*Исходный текст:*
Многие подозрительно относятся к идее философского абсолютизма на том основании, что эта идея, как правило, сочетается с догматической и авторитарной претензией на обладание истиной или критерием истины.
Вместе с тем существует и другая форма абсолютизма — абсолютизм концепции погрешимости, который решительно отвергает такие претензии. Согласно абсолютизму такого рода, по крайней мере наши ошибки являются абсолютными ошибками в том смысле, что если теория отклоняется от истины, то она — ложная теория, даже если она содержит ошибки менее грубые, чем ошибки другой теории. Поэтому понятия истины и отклонения от истины могут считаться абсолютными нормами для сторонников теории погрешимости. Абсолютизм такого рода совершенно свободен от упрека в приверженности к авторитарности и способен оказать огромную помощь при проведении серьезной критической дискуссии. Конечно, он сам, в свою очередь, может быть подвергнут критике в полном соответствии с принципом: ничто не свободно от критики. Вместе с тем мне кажется маловероятным, что, по крайней мере в настоящее время, критика логической теории истины и теории приближения к истине может быть успешной.
Принцип «все открыто для критики» (из которого следует, что и само это утверждение не является исключением из этого принципа) ведет к простому решению проблемы источников знания, как я пытался это показать в других работахD.9. Решение это таково: любой «источник знания» — традиция, разум, воображение, наблюдение или что-либо иное — вполне приемлем и может быть полезен, но ни один из них не является авторитарным.

*Данные листинга:*
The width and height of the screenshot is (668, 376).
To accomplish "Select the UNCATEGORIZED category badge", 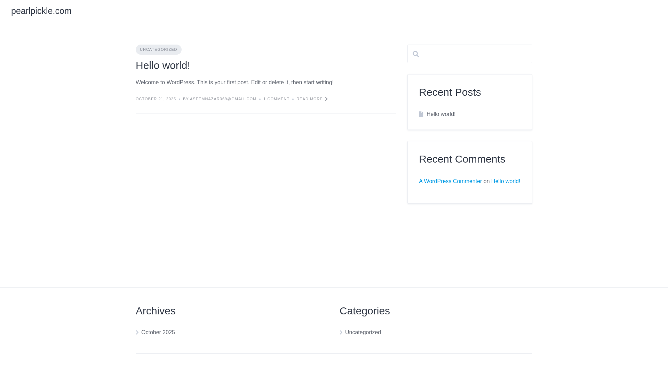I will [x=158, y=49].
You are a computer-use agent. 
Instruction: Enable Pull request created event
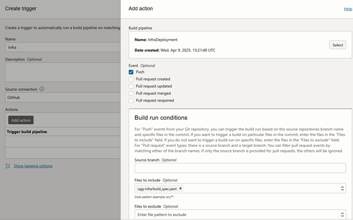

*Задание:* Какие источники знания в исходном тексте названы приемлемыми, но не авторитарными? Листинг для работы не требуется.

*Решение:* Традиция, разум, воображение, наблюдение или что-либо иное.